In this post, I explain a trick for avoiding duplication of types between .ml and .mli files that will be familiar to anyone who's worked with Jane Street codebases.

The problem

OCaml compilation units live a double life: one as source code (foo.ml) and one as header information (foo.mli).

This works well in encouraging abstraction, so you'll often see less type information in the .mli than in the .ml, but any types that are not abstracted are duplicated. This is a big deal for functor-heavy projects, since large module types will end up being duplicated across the two files.

There's a couple of standard mitigations for this:

  • move all of your types into a single file with no corresponding .mli.

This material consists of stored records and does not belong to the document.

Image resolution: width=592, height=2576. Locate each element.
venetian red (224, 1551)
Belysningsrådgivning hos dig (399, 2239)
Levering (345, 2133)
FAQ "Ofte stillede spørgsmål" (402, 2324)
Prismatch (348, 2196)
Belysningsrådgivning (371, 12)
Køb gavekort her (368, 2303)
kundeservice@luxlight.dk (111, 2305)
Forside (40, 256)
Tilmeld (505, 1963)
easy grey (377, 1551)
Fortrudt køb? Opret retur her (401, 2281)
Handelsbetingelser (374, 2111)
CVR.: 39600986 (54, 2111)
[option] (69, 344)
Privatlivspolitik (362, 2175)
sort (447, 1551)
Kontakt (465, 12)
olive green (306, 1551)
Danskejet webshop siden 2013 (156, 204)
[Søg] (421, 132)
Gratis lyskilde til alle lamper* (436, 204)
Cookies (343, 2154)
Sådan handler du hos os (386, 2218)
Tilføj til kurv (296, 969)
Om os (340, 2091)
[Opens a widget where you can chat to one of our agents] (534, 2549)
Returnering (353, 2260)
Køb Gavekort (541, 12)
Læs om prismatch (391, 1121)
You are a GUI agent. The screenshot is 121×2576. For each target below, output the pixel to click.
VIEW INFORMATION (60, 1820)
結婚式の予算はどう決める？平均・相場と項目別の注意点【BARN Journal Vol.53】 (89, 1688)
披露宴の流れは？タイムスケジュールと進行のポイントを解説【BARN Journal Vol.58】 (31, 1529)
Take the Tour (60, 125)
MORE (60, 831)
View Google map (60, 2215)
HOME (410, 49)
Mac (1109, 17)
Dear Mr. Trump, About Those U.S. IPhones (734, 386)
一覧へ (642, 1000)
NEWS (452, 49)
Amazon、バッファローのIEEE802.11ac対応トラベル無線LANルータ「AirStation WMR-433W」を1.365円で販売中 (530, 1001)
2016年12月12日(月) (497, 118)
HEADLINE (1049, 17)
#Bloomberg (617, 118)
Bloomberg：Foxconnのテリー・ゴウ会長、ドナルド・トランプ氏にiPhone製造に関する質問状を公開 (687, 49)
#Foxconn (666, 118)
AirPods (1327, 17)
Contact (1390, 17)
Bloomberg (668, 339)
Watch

    Each foo.{ml,mli} file can now alias the types and module types from a central s.ml or types.ml file. Unfortunately, all those types are now defined separately from their point-of-use, making your codebase harder to understand and less scalable.

  • minimise the number of module types being defined.

    Since we're paying twice for each module type we define, it's natural to want to define as few of them as possible. For instance, we might avoid defining a MAKER type for our Make functor and just keep the constraints in the .mli file instead. Unfortunately, this hides the constraints from Merlin, so you won't discover any discrepancies until compile time:

(* --- foo.mli -------------------------------------------------------------- *)

module Make (A: Arg.S) : S with type arg = A.t

(* --- foo.ml --------------------------------------------------------------- *)

module Make (A : Arg.S) = struct

  (* We must define [type arg = A.t], but Merlin doesn't know this *)
  type arg = string

end

Both of these mitigations have their drawbacks. If only our foo.ml could refer to the module types defined in foo.mli. Hmm...

The solution (?)

As with most problems, we can solve this with another layer of indirection. We add a third file, named foo_intf.ml. This file holds types and signatures, so is like our old foo.mli file, but has the distinct advantage that foo.ml can pull types from it:

Now our types are defined in exactly one place, with no unnecessary duplication. The foo_intf.ml file contains all of the types required by foo.ml and also defines a special module type Intf to act as the public interface.

(* --- foo_intf.ml ---------------------------------------------------------- *)

(* Type definitions go here: *)

module type S = sig ... end
module type MAKER = functor (A: Arg.S) -> S with type arg = A.t
type error = [ `Msg of string | `Code of int ]

(* The interface of [foo.ml]: *)

module type Intf = sig
  type error
  (** [error] is the type of errors returned by {!S}. *)

  module type S = S
  module type MAKER = MAKER

  module Make : MAKER
end

(* --- foo.ml --------------------------------------------------------------- *)

(* Fetch module types and type definitions from the [_intf] file *)
include Foo_intf

(* Implementation here as normal *)
module Make : MAKER = functor (A : Arg.S) -> struct ... end

(* --- foo.mli -------------------------------------------------------------- *)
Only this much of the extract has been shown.